Grammy-nominated saxophonist, composer, and bandleader Patrick Bartley, Jr. is a musician with experience in a wide range of musical environments, most notably for appearing on the Late Show with Stephen Colbert and being featured in the Emmy-nominated HBO special Wynton Marsalis: A YoungArts Masterclass, which premiered at the Museum of Modern Art in New York City. Although a South Florida native, Patrick is a has spent the majority of his professional music career in NYC prior to graduating from the Manhattan School of Music. As an on-demand sideman, he has performed and recorded with musicians such as Louis Hayes, Jonathan Batiste, Mulgrew Miller, Jeff Coffin, and Wynton Marsalis, and has performed at world-renowned venues such as The STAPLES Center, Madison Square Garden, and the Black Sea Jazz Festival. 

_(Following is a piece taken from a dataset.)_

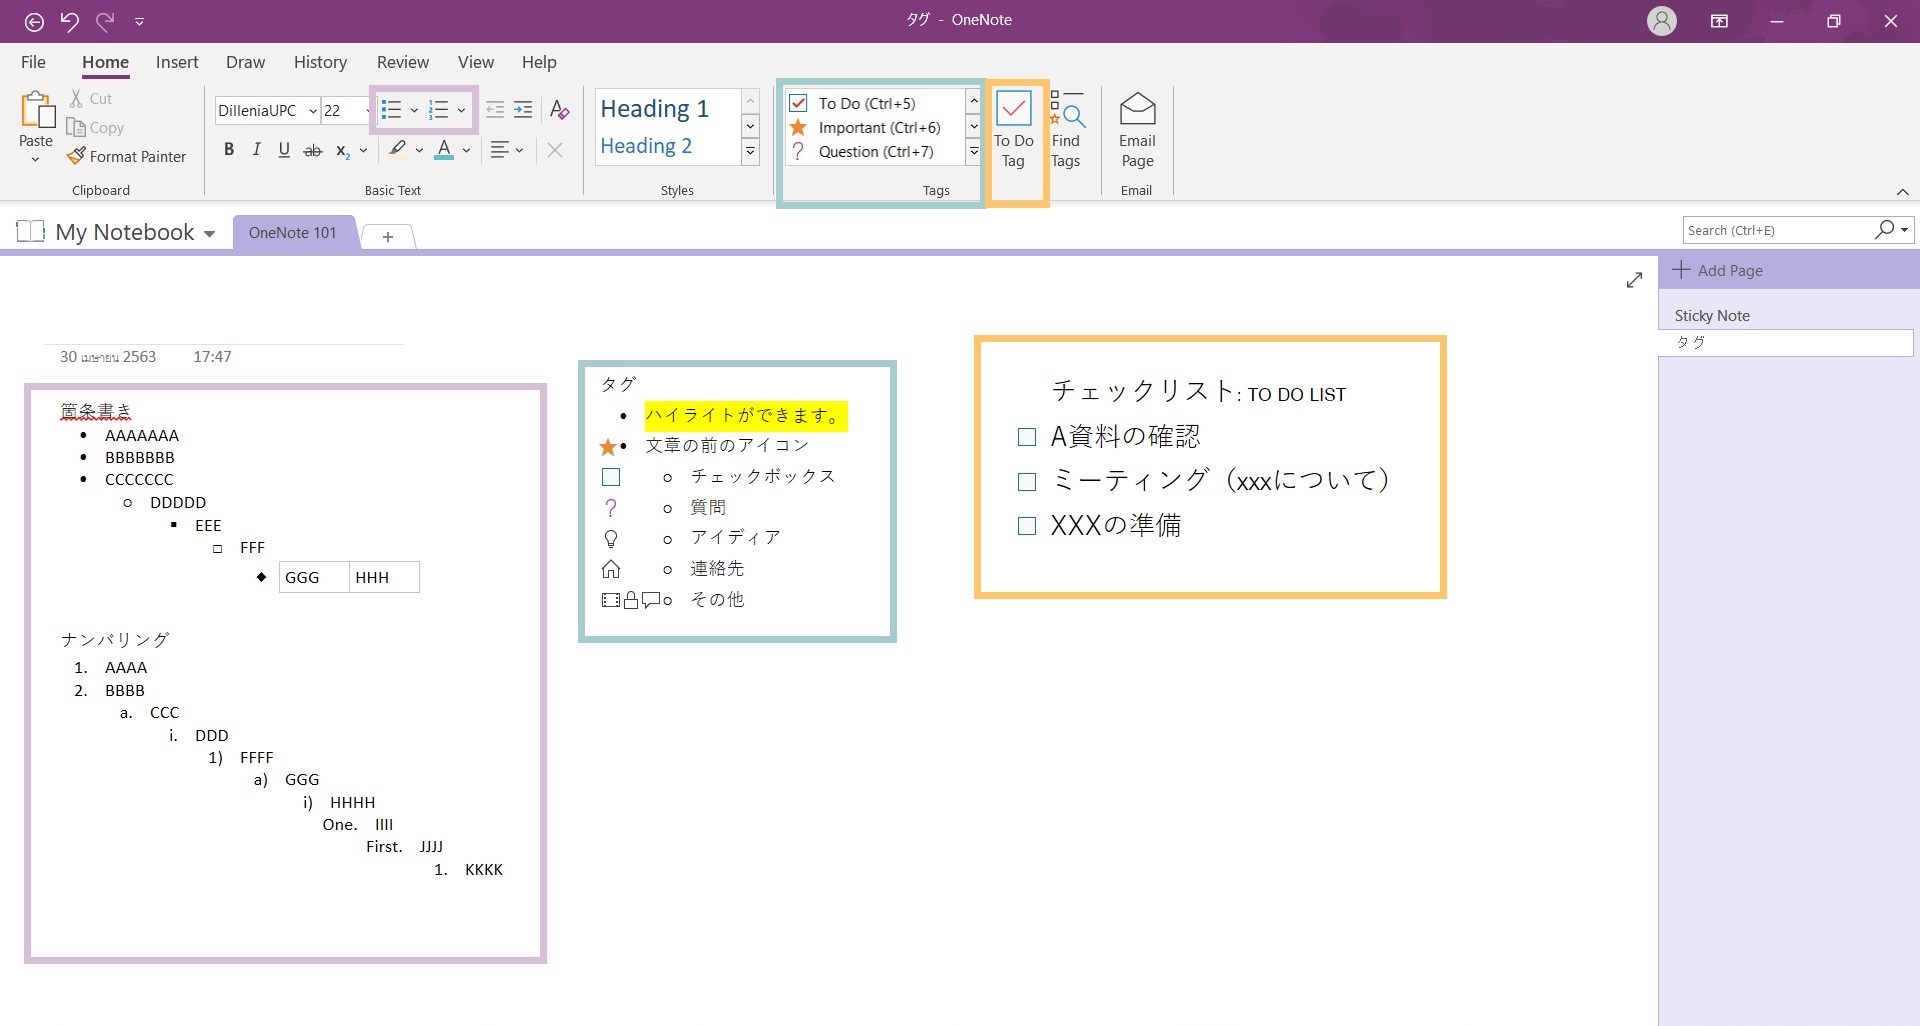
Task: Open Find Tags search
Action: pos(1068,127)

Born and raised in Hollywood, Florida, Patrick owes much of his success to his primary, secondary, and post-secondary education. While in middle school, under the tutelage of Melton Mustafa, Jr.—son of world-renowned trumpeter Melton Mustafa, Sr.—Patrick became the youngest musician to perform at the Jazz In The Gardens jazz festival in Miami Gardens, Florida, as well as the only musician to have performed on the stage twice. It was with Melton Mustafa, Jr. and Sr. that Patrick also got his first professional recording opportunity, this time at age 17. The recording session included Mulgrew Miller, Essiet Essiet, Ray Mantilla, Jason Jackson, and Victor Lewis. While attending high school, after making the Grammy High School Jazz Ensembles for two consecutive years, Patrick was given the opportunity to perform with the Dave Matthews Band live on the 52nd Annual GRAMMY Awards, and was also a YoungArts Gold Award recipient in Jazz.